JUBA – South Sudan is witnessing the rapid emergence of a digital economy built on mobile money, online commerce, and digital payments, even as the country lacks the reliable Digital Public Infrastructure required to sustain it.
Across banking, telecommunications, health, and humanitarian services, digital systems are increasingly performing essential public functions without a unified national framework. These de facto platforms keep commerce and services moving, yet remain fragile, fragmented, and largely outside public ownership. The result is an economy digitizing faster than the infrastructure and governance meant to support it.
On a busy afternoon at Konyo-konyo market in Juba, Mary Akol refreshes her phone repeatedly, waiting for a mobile money confirmation that never arrives. A customer has already transferred payment for a sack of sugar, but the network has stalled, freezing the transaction mid-way. Unable to release the goods without confirmation, Akol asks the buyer to return later with cash instead. By evening, the sale is lost.
Scenes like this are increasingly common across South Sudan’s urban markets, border towns, and transport hubs. Mobile money, WhatsApp trading, Facebook Marketplace sales, and informal digital remittances now underpin daily commerce. Yet these activities depend on infrastructure that is unreliable, unevenly distributed, and vulnerable to outages, insecurity, and political intervention.
Despite these weaknesses, South Sudan’s digital economy continues to grow. Mobile money platforms report rising transaction volumes – despite widespread skepticism – online sellers are multiplying, and satellite internet services such as Starlink have expanded access in select rural and conflict-affected areas. What is surprising is not the growth itself, but that businesses are building livelihoods atop digital systems they openly admit they do not trust.
This contradiction lies at the heart of South Sudan’s digital transformation. The country does not lack digital activity; it lacks dependable, publicly governed infrastructure and digital public goods capable of supporting that activity at scale. Understanding how commerce survives despite these gaps reveals both the resilience of users and the structural risks facing the economy.
A digital economy running on fragile infrastructure
South Sudan’s most consequential digital systems are not those envisioned in national strategies, but those already in daily use. Mobile money platforms operated by telecom companies function as the country’s primary payments layer, processing billions of South Sudanese pounds each day. For many citizens, especially those without bank accounts, mobile money is the only, but not preferable, accessible financial service.
Yet the system remains fragile. Network outages, system downtime, and liquidity shortages frequently disrupt transactions. Mobile money agents say they often turn away customers when connectivity fails or when they cannot rebalance cash due to banking constraints. In rural areas and border towns, coverage gaps make digital payments unreliable even during normal conditions.

## DATA SECTION

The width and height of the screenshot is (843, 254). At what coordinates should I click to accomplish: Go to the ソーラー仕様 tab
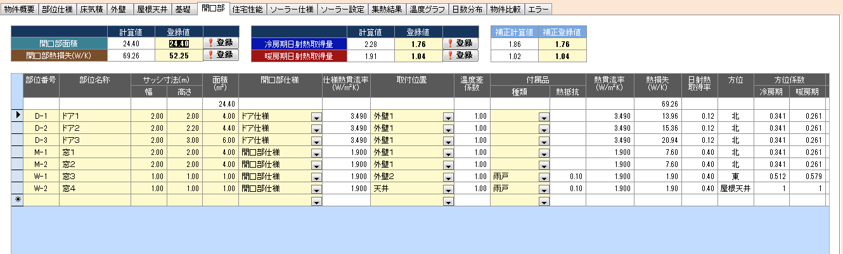pyautogui.click(x=290, y=10)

## OBJECTIVES
1. Decide whether each statement below agrees with the article on South Sudan's digital economy. Answer yes or no for each, and quote the exact words of the article that settle it.
(a) The customer at Konyo-konyo market ended up paying Mary Akol in cash.
(b) Starlink has expanded access in select rural and conflict-affected areas.
(c) Mobile money is the preferred financial service for citizens without bank accounts.
2. Rewrite as a short list the paragraph of the article on South Sudan's digital economy that begins "Yet the system remains fragile," keeping its main facts.
3. Set down the part of the article on South Sudan's digital economy that opens with the words containing "Scenes like this" and closes with "and political intervention.".

## RESPONSES BY TASK
1.
(a) No: "By evening, the sale is lost."
(b) Yes: "satellite internet services such as Starlink have expanded access in select rural and conflict-affected areas"
(c) No: "mobile money is the only, but not preferable, accessible financial service."

2.
- The system remains fragile.
- Network outages, system downtime and liquidity shortages frequently disrupt transactions.
- Mobile money agents often turn customers away when connectivity fails or when banking constraints keep them from rebalancing cash.
- In rural areas and border towns, coverage gaps make digital payments unreliable even in normal conditions.

3.
Scenes like this are increasingly common across South Sudan’s urban markets, border towns, and transport hubs. Mobile money, WhatsApp trading, Facebook Marketplace sales, and informal digital remittances now underpin daily commerce. Yet these activities depend on infrastructure that is unreliable, unevenly distributed, and vulnerable to outages, insecurity, and political intervention.